Donald Trump ha firmato un ordine esecutivo che designa Antifa come “organizzazione terroristica interna” negli Stati Uniti. Nel testo, Antifa viene descritta come un’entità militante e anarchica che invoca il rovesciamento del governo e del sistema legale, accusata di portare avanti una campagna di violenza: scontri con la polizia, rivolte, aggressioni, minacce, doxing di attivisti e figure politiche. L’ordine impegna le agenzie federali a smantellarne le presunte attività illegali.
La realtà, però, è più complessa. Antifa non è un’organizzazione centralizzata: non ha leader, statuti o quartier generale. È un termine ombrello che indica reti locali e informali di attivisti antifascisti, spesso anarchici o anticapitalisti. Negli Stati Uniti la prima formazione riconducibile al nome risale al 2007 a Portland, ma il movimento affonda le radici nell’Europa degli anni Venti, in risposta alla violenza fascista.
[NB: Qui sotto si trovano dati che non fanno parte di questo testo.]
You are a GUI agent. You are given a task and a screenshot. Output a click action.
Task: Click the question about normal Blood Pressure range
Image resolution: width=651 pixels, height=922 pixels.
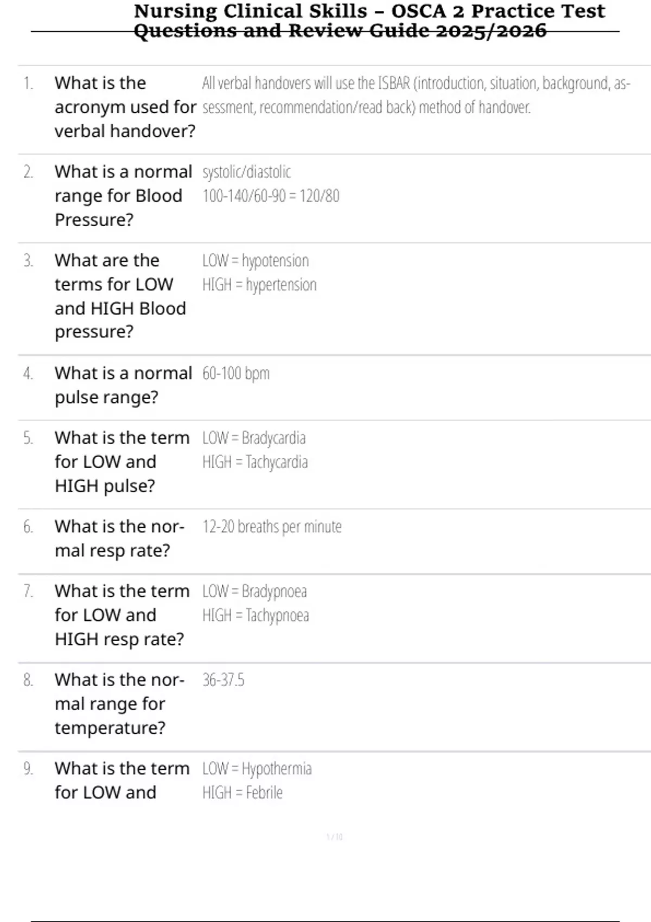(x=123, y=196)
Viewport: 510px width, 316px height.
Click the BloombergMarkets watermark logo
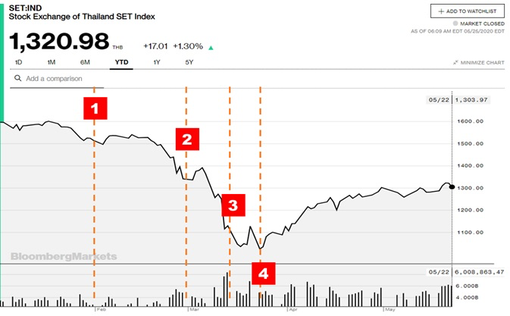pyautogui.click(x=64, y=256)
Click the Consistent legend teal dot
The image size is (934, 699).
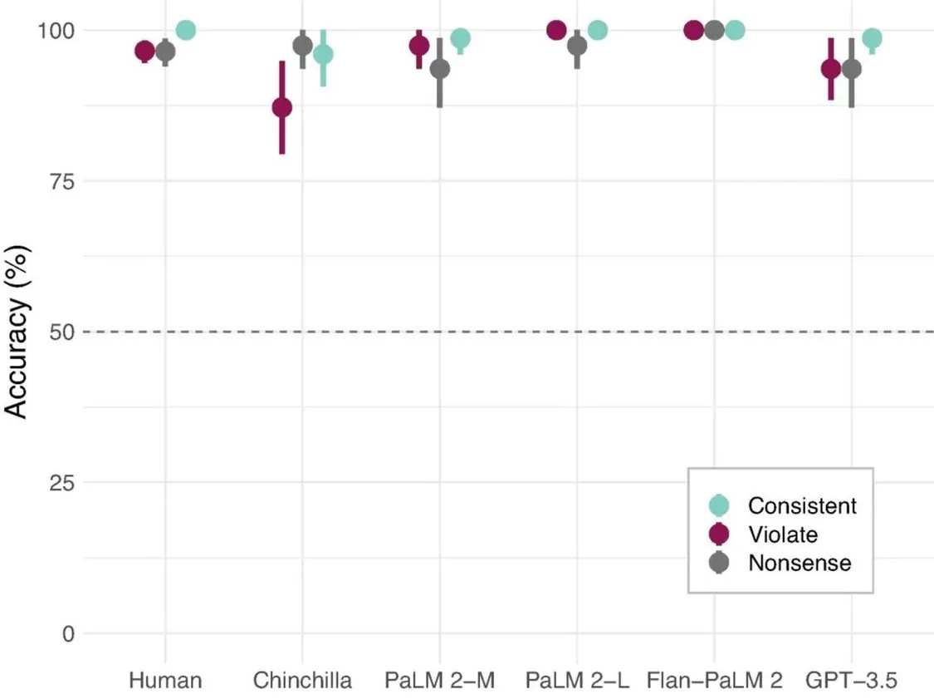click(x=719, y=505)
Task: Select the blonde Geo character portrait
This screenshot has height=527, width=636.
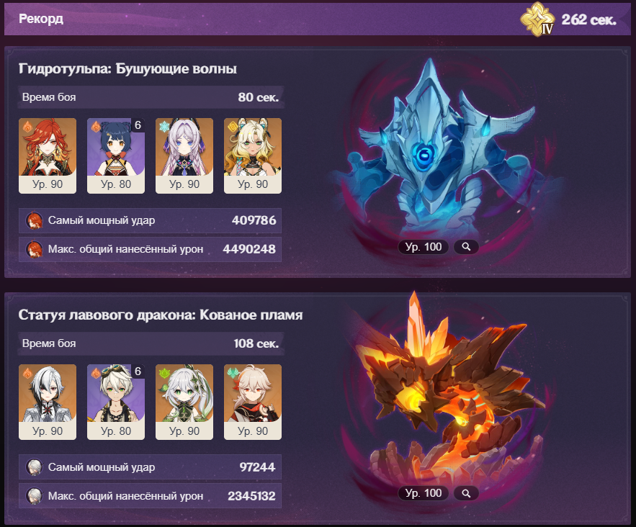Action: click(253, 156)
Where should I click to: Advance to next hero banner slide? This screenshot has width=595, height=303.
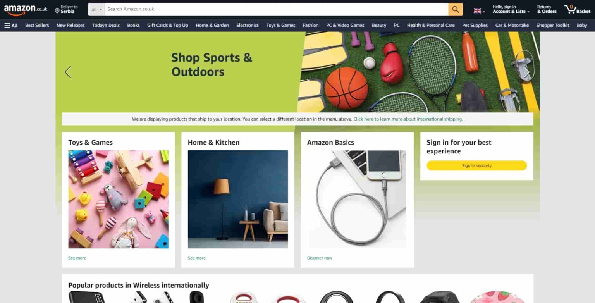click(x=527, y=72)
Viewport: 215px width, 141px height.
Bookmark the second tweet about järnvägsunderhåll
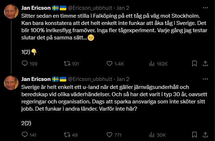(x=194, y=135)
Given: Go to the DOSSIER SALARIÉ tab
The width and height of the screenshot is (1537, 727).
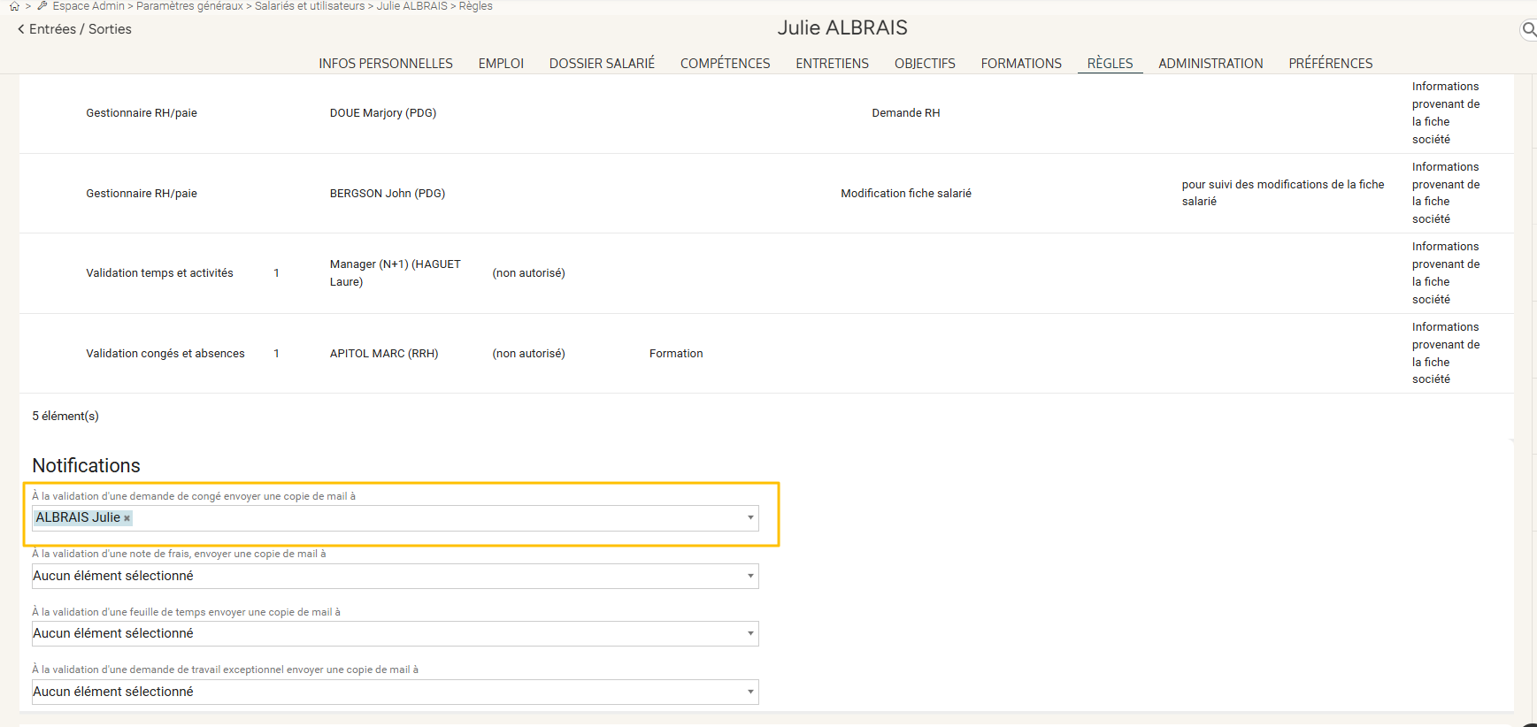Looking at the screenshot, I should coord(602,64).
Negli USA, la legge consente la designazione di organizzazioni terroristiche solo se straniere. Per le entità interne non esiste un meccanismo giuridico equivalente, e lo stesso direttore dell’FBI ha definito Antifa “un’ideologia, non un’organizzazione”.
L’ordine di Trump appare dunque più come un atto politico a mettere a tacere gli avversari politici che come una misura legale efficace.
Si criminalizza un’idea — l’antifascismo — e si apre la porta a derive contro la libertà di espressione e di protesta sancite dal Primo emendamento negli USA, proprio là dove si è cominciato a lamentarsi che non si potesse più dire niente..
La storia dell’antifascismo, dagli Arditi del Popolo in Italia agli anni Ottanta in Germania, mostra che i movimenti Antifa hanno sempre avuto forme fluide e decentralizzate di organizzazione. Non esiste alcuna prova che esiata un'Antifa che persegue un piano unitario di sovvertimento dello Stato.